TASK DETAILS
From the start of the records through the line holding "[x=799, y=65]", inclusive, replace "Instruction" with "Step" and leave everything else unchanged. Give only those lines.
-- Begin --
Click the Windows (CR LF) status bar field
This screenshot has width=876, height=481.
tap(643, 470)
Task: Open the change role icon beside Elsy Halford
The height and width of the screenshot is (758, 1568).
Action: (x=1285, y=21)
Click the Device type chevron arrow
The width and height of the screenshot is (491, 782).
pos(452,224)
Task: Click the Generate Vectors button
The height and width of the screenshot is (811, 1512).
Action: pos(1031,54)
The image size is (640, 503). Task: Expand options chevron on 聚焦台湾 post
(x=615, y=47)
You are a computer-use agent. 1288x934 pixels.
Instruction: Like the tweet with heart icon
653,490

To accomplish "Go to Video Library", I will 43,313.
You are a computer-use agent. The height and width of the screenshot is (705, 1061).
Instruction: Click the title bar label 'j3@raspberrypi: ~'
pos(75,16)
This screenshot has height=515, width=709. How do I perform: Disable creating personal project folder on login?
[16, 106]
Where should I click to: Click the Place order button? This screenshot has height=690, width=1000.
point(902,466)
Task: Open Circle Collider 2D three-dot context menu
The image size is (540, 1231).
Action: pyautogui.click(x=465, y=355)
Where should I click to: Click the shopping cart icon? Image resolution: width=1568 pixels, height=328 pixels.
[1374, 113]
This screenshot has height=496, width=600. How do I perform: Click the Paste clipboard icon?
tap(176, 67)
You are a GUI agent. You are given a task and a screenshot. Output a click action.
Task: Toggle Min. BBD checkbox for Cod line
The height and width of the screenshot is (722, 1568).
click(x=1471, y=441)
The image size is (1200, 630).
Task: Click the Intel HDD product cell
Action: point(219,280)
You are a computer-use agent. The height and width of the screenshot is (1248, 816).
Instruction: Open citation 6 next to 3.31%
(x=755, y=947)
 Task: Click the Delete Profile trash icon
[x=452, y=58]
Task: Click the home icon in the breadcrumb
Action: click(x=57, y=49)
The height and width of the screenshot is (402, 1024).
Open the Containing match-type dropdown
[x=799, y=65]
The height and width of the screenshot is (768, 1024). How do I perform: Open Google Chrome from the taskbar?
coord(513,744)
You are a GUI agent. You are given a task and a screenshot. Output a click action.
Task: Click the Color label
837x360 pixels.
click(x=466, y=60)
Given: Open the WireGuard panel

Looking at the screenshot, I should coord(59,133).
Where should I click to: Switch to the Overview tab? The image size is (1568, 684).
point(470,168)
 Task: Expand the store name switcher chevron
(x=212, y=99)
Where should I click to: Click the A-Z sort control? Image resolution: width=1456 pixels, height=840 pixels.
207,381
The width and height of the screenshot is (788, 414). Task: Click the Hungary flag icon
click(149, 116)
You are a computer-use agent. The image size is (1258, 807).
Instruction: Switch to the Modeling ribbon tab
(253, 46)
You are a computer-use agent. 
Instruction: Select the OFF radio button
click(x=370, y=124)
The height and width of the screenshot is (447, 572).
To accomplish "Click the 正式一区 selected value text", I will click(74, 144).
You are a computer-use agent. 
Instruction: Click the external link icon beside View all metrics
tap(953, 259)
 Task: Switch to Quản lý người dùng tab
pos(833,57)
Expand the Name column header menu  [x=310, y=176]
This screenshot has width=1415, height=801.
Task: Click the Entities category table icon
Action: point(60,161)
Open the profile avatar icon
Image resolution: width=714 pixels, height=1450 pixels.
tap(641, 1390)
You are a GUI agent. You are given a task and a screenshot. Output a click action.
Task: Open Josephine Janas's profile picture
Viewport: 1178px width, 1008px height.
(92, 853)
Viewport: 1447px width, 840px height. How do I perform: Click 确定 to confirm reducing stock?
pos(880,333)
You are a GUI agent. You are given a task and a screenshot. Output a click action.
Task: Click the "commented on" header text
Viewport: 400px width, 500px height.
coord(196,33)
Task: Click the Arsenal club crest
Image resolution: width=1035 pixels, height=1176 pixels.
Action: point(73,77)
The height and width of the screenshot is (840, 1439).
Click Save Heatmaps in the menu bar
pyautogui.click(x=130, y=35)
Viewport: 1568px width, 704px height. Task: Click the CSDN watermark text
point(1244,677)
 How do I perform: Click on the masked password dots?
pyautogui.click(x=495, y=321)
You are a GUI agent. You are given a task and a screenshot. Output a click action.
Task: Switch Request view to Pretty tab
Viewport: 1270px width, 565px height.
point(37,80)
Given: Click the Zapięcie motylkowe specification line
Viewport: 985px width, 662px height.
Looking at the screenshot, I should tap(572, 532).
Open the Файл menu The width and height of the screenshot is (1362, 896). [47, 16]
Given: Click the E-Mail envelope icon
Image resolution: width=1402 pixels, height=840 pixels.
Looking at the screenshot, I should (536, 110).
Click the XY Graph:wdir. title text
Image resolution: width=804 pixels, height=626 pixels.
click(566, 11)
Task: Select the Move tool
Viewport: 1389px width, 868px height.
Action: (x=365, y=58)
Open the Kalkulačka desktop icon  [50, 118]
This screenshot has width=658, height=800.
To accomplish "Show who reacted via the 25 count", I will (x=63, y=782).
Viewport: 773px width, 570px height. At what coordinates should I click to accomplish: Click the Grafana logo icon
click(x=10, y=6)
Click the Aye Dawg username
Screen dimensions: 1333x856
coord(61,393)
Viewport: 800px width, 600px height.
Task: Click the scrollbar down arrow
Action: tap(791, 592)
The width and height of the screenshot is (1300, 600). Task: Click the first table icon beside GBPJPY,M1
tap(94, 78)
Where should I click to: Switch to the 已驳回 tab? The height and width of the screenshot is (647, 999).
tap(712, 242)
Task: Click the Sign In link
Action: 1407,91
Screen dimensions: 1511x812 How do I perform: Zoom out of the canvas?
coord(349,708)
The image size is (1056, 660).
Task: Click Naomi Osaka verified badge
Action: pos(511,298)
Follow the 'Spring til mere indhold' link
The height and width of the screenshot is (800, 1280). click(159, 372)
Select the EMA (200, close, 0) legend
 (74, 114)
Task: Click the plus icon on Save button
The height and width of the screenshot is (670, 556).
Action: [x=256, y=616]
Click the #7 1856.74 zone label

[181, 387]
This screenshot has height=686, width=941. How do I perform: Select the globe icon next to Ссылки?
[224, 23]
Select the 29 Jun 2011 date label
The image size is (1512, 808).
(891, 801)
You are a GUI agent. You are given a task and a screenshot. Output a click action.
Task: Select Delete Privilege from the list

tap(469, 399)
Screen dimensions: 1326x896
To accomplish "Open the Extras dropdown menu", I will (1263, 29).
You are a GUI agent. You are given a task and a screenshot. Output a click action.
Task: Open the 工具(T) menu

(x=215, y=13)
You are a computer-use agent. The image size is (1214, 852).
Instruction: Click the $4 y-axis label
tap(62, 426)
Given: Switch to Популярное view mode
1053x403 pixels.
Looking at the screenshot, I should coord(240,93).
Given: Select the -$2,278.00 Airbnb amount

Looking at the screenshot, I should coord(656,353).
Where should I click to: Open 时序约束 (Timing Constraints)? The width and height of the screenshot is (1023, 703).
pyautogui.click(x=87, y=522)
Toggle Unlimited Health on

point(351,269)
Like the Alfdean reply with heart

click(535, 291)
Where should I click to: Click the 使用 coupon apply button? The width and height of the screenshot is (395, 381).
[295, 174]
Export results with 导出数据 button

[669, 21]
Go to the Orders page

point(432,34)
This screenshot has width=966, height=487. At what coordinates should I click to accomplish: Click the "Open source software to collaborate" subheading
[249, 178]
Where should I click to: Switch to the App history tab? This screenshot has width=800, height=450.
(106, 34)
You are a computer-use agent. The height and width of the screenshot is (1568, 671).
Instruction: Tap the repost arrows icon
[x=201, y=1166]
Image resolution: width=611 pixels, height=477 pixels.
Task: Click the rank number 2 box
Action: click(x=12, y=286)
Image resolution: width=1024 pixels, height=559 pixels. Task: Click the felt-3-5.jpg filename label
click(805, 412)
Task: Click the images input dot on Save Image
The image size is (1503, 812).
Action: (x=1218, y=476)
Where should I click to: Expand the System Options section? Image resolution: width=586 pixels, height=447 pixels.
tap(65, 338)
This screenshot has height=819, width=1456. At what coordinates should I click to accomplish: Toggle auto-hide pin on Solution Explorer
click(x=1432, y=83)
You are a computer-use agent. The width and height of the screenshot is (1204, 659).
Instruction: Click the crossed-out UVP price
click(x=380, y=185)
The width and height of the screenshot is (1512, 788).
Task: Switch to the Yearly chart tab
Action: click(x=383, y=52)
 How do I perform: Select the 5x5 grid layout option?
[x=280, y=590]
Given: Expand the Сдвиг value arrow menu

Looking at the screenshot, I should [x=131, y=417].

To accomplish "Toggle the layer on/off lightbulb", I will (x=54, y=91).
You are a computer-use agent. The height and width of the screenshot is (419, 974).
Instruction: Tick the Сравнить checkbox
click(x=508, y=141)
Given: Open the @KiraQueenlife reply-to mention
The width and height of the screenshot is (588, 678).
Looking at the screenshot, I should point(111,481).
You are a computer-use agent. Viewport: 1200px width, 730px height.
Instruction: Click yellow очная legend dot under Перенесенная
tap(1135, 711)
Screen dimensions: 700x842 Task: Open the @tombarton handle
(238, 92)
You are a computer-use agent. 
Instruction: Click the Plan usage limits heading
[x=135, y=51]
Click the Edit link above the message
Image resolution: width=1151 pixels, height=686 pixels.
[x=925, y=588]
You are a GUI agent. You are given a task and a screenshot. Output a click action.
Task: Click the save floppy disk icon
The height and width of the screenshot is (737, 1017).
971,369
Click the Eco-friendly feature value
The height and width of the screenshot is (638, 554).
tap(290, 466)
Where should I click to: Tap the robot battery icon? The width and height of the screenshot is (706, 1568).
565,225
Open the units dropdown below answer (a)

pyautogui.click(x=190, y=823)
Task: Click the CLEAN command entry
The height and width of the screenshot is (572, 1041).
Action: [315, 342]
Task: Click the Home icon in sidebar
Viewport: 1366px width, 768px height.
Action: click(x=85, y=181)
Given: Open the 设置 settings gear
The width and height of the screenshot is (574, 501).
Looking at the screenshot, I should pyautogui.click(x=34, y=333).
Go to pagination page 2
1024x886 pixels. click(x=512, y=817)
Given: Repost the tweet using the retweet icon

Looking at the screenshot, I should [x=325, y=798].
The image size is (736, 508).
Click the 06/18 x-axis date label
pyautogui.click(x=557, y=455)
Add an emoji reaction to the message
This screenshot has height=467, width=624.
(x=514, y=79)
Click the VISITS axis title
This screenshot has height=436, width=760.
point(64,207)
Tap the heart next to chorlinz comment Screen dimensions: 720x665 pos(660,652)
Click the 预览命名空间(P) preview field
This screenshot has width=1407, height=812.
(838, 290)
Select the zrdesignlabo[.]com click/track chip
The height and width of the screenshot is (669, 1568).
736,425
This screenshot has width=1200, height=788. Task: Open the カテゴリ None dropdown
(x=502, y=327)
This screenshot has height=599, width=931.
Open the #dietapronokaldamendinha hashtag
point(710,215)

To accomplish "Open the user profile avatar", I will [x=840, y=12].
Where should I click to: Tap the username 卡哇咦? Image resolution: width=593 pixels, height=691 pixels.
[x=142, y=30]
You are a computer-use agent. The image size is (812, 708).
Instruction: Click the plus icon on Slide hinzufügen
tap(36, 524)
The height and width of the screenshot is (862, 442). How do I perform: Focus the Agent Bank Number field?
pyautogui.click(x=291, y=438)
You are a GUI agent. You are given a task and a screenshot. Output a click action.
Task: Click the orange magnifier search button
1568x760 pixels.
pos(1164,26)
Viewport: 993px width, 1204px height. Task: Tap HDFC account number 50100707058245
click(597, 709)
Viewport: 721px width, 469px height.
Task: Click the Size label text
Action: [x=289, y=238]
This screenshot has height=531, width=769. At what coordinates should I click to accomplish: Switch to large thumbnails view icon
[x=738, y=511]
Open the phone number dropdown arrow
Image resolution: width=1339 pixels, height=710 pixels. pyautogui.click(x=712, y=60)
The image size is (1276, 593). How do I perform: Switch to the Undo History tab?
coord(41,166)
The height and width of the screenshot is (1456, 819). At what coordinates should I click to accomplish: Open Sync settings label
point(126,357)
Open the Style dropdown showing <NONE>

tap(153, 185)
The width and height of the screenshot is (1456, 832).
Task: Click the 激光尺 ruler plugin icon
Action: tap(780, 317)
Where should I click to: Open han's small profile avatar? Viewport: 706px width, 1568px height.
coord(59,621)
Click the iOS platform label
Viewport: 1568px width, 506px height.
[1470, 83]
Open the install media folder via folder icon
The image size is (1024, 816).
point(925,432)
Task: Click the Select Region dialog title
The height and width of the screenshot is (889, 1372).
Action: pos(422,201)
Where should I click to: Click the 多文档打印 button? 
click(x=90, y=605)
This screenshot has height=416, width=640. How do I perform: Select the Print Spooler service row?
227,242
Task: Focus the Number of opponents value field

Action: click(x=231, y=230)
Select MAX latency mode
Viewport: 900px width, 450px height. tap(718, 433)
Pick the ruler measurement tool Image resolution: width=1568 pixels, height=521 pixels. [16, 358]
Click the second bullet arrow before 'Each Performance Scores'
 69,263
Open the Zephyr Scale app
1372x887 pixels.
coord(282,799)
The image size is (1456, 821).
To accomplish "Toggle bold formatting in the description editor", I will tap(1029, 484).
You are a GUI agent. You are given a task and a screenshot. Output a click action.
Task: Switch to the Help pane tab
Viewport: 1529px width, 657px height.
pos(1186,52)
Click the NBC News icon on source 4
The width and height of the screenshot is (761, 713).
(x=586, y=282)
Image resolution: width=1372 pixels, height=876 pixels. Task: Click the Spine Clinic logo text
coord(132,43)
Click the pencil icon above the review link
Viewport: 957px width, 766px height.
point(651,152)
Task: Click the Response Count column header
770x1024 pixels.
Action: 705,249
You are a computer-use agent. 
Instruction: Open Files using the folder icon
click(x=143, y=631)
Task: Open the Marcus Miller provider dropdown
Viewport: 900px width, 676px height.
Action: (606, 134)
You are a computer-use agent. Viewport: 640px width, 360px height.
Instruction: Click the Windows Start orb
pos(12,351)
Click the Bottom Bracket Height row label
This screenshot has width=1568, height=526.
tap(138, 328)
-- End --
EXERCISE SOLUTION
Click the Windows (CR LF) status bar field
This screenshot has width=876, height=481.
tap(643, 470)
Task: Open the change role icon beside Elsy Halford
The height and width of the screenshot is (758, 1568).
Action: (x=1285, y=21)
Click the Device type chevron arrow
The width and height of the screenshot is (491, 782).
pos(452,224)
Task: Click the Generate Vectors button
The height and width of the screenshot is (811, 1512).
Action: pos(1031,54)
The image size is (640, 503). Task: Expand options chevron on 聚焦台湾 post
(x=615, y=47)
You are a computer-use agent. 1288x934 pixels.
Step: Like the tweet with heart icon
653,490

To accomplish "Go to Video Library", I will 43,313.
You are a computer-use agent. The height and width of the screenshot is (705, 1061).
Step: Click the title bar label 'j3@raspberrypi: ~'
pos(75,16)
This screenshot has height=515, width=709. How do I perform: Disable creating personal project folder on login?
[16, 106]
Where should I click to: Click the Place order button? This screenshot has height=690, width=1000.
point(902,466)
Task: Open Circle Collider 2D three-dot context menu
The image size is (540, 1231).
Action: pyautogui.click(x=465, y=355)
Where should I click to: Click the shopping cart icon? Image resolution: width=1568 pixels, height=328 pixels.
[1374, 113]
This screenshot has height=496, width=600. How do I perform: Click the Paste clipboard icon?
tap(176, 67)
You are a GUI agent. You are given a task and a screenshot. Output a click action.
Task: Toggle Min. BBD checkbox for Cod line
The height and width of the screenshot is (722, 1568).
click(x=1471, y=441)
The image size is (1200, 630).
Task: Click the Intel HDD product cell
Action: point(219,280)
You are a computer-use agent. The height and width of the screenshot is (1248, 816).
Step: Open citation 6 next to 3.31%
(x=755, y=947)
 Task: Click the Delete Profile trash icon
[x=452, y=58]
Task: Click the home icon in the breadcrumb
Action: click(x=57, y=49)
The height and width of the screenshot is (402, 1024).
Open the Containing match-type dropdown
[x=799, y=65]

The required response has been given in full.